Mark Heywood, deputy chairman of the South Africa National AIDS Council (SANAC), commented on the lack of funding at the relaunch of the national AIDS Charter on 18 June.

The charter written in 1992 became the founding document of the AIDS Consortium, one of the country’s largest such organisations, which redrafted the charter to reflect progress in combating the disease, and close any remaining gaps in the human rights of those living with HIV. Among the additions were an increased focus on vulnerable groups, and the inclusion of traditional leaders and their role in the epidemic.

‘We’ve made major strides, and one of the strengths of the charter was that it guided our progress on the national strategic framework at a time when people were still stoned to death … when kids were still taken out of school and people were chased out of their homes for being HIV-positive,’ Heywood told IRIN/PlusNews.

‘But I’ll tell you what we haven’t achieved … we don’t actually have ARV treatment for most of the people who need it.’ Given the major shortfall in funding, Heywood said, the country was likely to see ARV shortages similar to those in Free State Province last year.

In early November 2008, Free State experienced a shortage of essential medicines, including ARVs; a provincial moratorium barred new patients from getting the life-prolonging medication, resulting in a waiting list of over 15,000 people.
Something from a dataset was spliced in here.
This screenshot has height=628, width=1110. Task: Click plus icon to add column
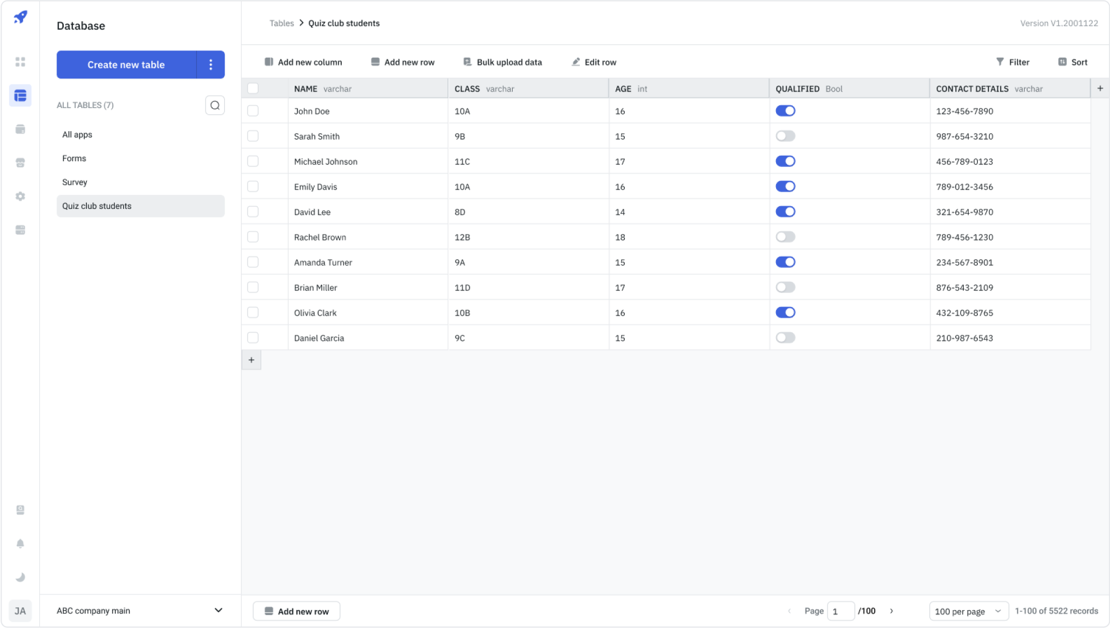(1100, 89)
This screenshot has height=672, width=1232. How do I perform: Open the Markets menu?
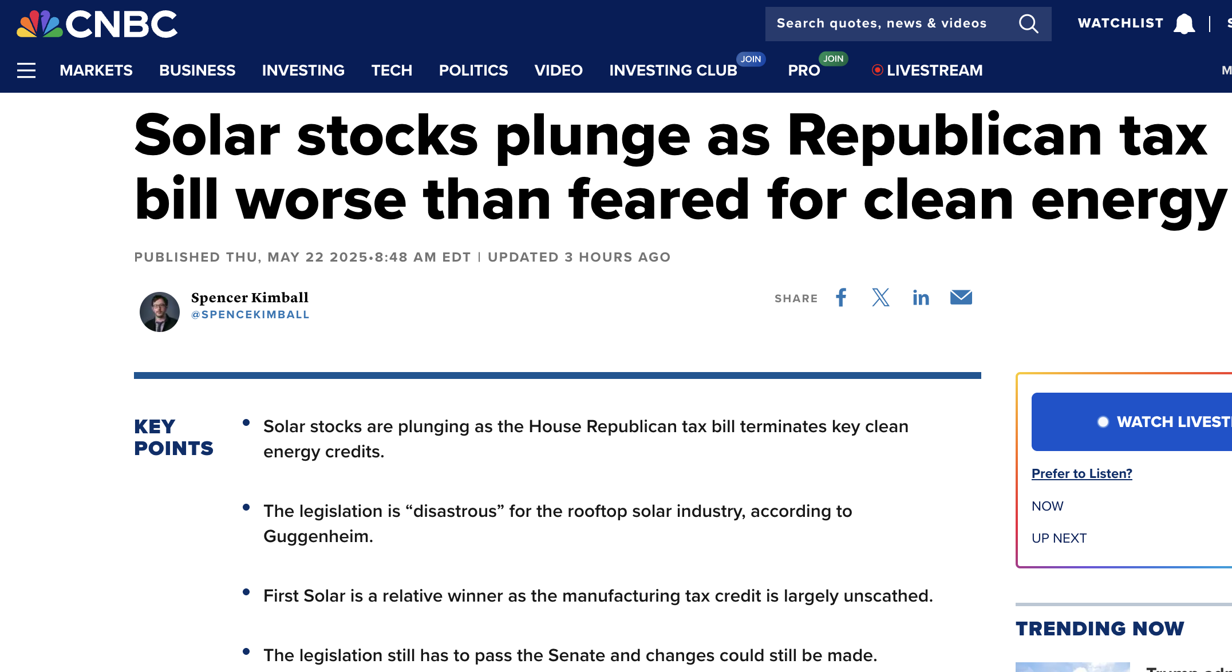click(x=96, y=70)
At public clinics in Edenvale, outside Pietermaritzburg in KwaZulu-Natal Province, there might be enough drugs currently, but staff shortages were preventing patients from accessing ARVs, Heywood said.

In view of situations like these, it was crucial that the newly launched charter be redrafted urgently to reflect people’s right to sustained ARV access, as well as children’s rights to adequate sex education and access to condoms.

An estimated 700,000 people are on treatment in South Africa, but an estimated 1,000 die daily as a result of AIDS. ‘We don’t actually have political commitment from government to deal with the epidemic,’ Heywood said. ‘As a chairperson of SANAC, I don’t see it; I don’t see the [necessary] urgency.’